"Gaza ist ein Friedhof für Kinder geworden"
JERUSALEm. Bei dem Hamas-Terrorüberfall am 7. Oktober auf Israel sind nach israelischen Armeeangaben mindestens 240 Geiseln in den Gazastreifen verschleppt worden.
Darüber seien die Angehörigen informiert worden, teilte der Sprecher der israelischen Armee, Daniel Hagari, am Dienstag mit. Das Militär geht eigenen Angaben zufolge davon aus, dass die meisten der Geiseln noch am Leben sind. Zuvor hatte die Familie der Deutschen Shani Louk am Montag mitgeteilt, dass die junge Frau tot ist.
Darüber habe sie die israelische Armee informiert. Die Eltern waren zunächst davon ausgegangen, dass die 22-jährige nach dem Terrorüberfall verletzt, aber lebend in den Gazastreifen verschleppt worden war. Nach Militärangaben gelten seit dem Terrorüberfall immer noch 40 Menschen als vermisst. Wegen des schlimmen Zustands vieler Leichen ist auch die Identifikation noch nicht abgeschlossen.
Unterdessen trieb Israel nach eigenen Angaben die Bodeneinsätze im Gazastreifen voran. "Hunderte Ziele der mörderischen Hamas-Terrororganisation" seien bei "koordinierten Luft- und Bodenangriffen" attackiert worden, teilte der israelische Armeesprecher Daniel Hagari am Dienstag mit. Dabei sei auch ein führender Kommandant des Terror-Überfalls im Süden Israels am 7. Oktober getötet worden.
Angaben zu den Standorten der Truppen oder einer Verstärkung der Einheiten machte er nicht. "Während wir sprechen, kämpfen unsere Soldaten auf dem Schlachtfeld, (...) beteiligen sich an heftigen Nahkämpfen, bei denen sie Terroristen beseitigen", sagte er. "Die kommenden Wochen werden Widerstandsfähigkeit und Geduld von uns allen verlangen", sagte er.

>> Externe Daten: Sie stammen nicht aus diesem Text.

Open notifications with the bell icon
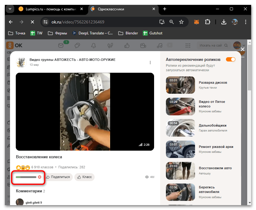 tap(93, 45)
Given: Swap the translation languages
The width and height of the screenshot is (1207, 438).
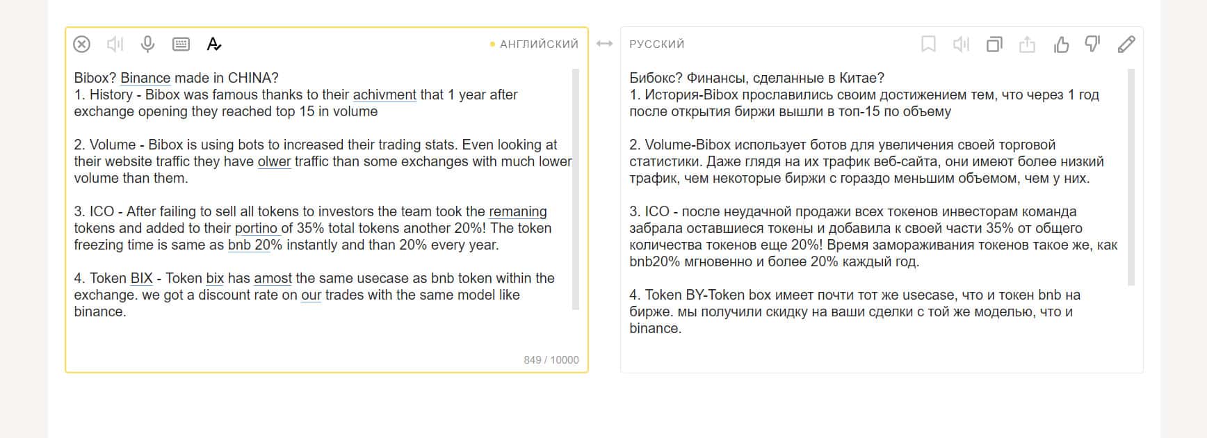Looking at the screenshot, I should (604, 44).
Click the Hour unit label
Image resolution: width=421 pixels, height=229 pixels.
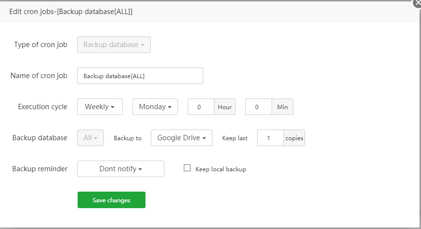225,107
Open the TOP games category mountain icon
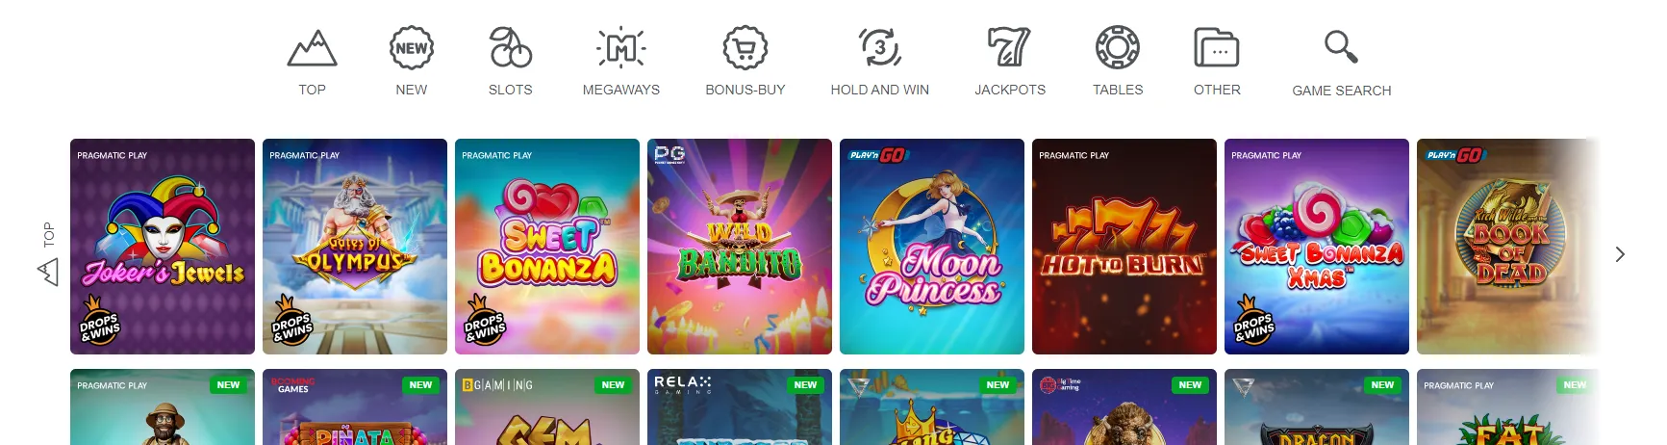 (312, 48)
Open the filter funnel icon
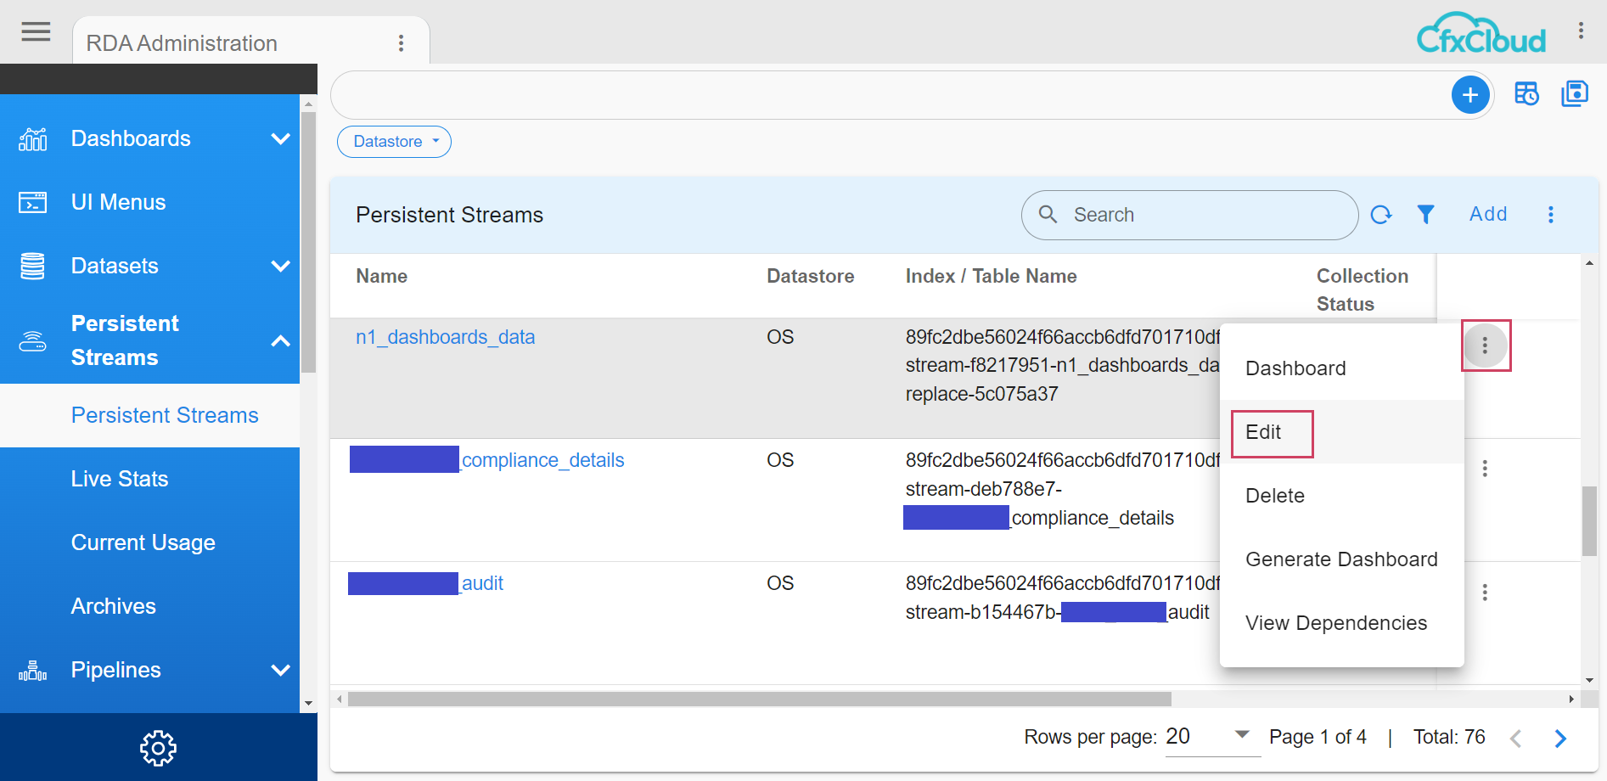This screenshot has height=781, width=1607. (x=1426, y=215)
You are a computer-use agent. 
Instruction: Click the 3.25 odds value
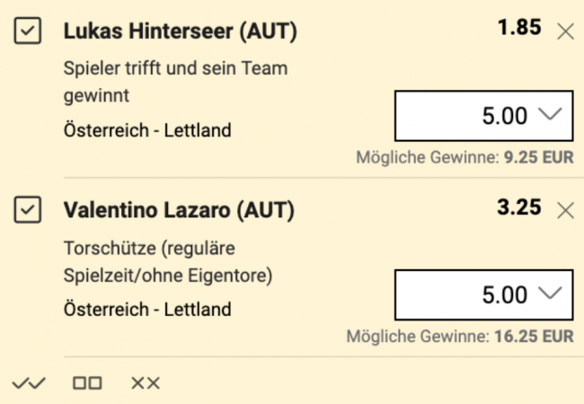click(x=519, y=208)
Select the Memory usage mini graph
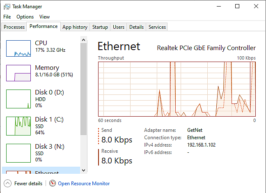The width and height of the screenshot is (266, 193). 18,73
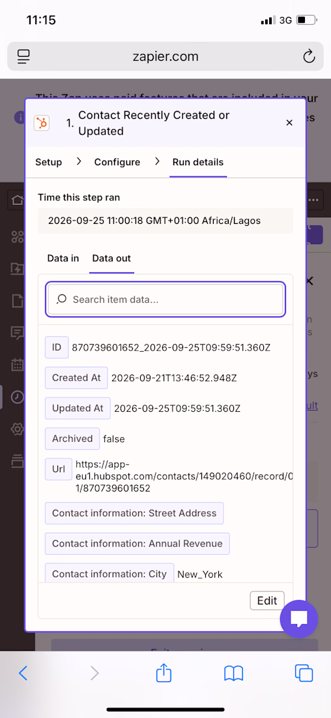Screen dimensions: 331x718
Task: Go back with Safari back arrow
Action: pyautogui.click(x=23, y=673)
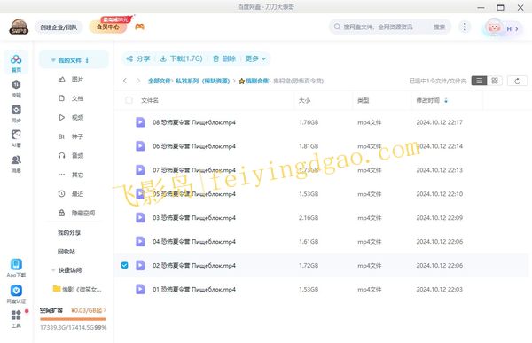Toggle the select-all checkbox beside 文件名
The image size is (532, 343).
click(129, 100)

Israels Armee hatte am Wochenende eine neue Phase im Krieg gegen die im Gazastreifen herrschende Hamas eingeläutet. Neben massiven Luftangriffen weiteten die israelischen Truppen auch ihre Einsätze am Boden aus. Medienberichten zufolge sollen sie am Montag etwa drei Kilometer in den Gazastreifen vorgestoßen sein.
3450 Kinder getötet
Laut UNICEF wurden in Gaza bis dato 3.450 Kinder getötet. "Gaza ist ein Friedhof für Kinder geworden", sagte Sprecher James Elder am Dienstag während eines Briefings in Genf. Eine Quelle für die Zahl nannte er nicht. Ohne Lieferungen von Treibstoff, Medikamenten, Wasser und Lebensmitteln könnten die aktuellen Zahlen bald "nur die Spitze eines Eisbergs sein", so Elder weiter.
Treibstoff werde unter anderem gebraucht, um die Generatoren der Kliniken zu betreiben, Wasser aufbereiten zu können und für die Rettungsfahrzeuge, sagte ein WHO-Sprecher. Die UNO-Vertreter forderten erneut eine sofortige Waffenruhe.
Auch Kuwaits Kronprinz Sheikh Meshaal Jaber Al-Ahmad Al-Sabah forderte eine Feuerpause. Israels Regierungschef Benjamin Netanyahu lehnte eine solche im Krieg gegen die Hamas ab.
Nach Angaben von Augenzeugen das Privathaus wurde eines Hamas-Kommandanten im Westjordanland zerstört. Dabei handelt es sich um den Familiensitz von Saleh al-Aruri, ein im Exil lebender Anführer der Hamas-Kampfeinheiten in dem teilweise von Israel besetzten Gebiet. Vermutet wird, dass Aruri im Libanon lebt. Er ist Stellvertreter von Hamas-Chef Ismail Haniyeh. Aruri gehört zu den Führungsfunktionären der radikal-islamischen Organisation, die von Israel als Ziele für Vergeltung der Angriffe vom 7. Oktober benannt wurden. Nach Aussagen von Anwohnern war das Haus zum Zeitpunkt der Zerstörung unbewohnt. Die palästinensischen Gebiete des Westjordanlands werden von der Fatah-Organisation von Palästinenserpräsident Mahmoud Abbas kontrolliert, die Hamas versucht allerdings, auch dort stärker Fuß zu fassen.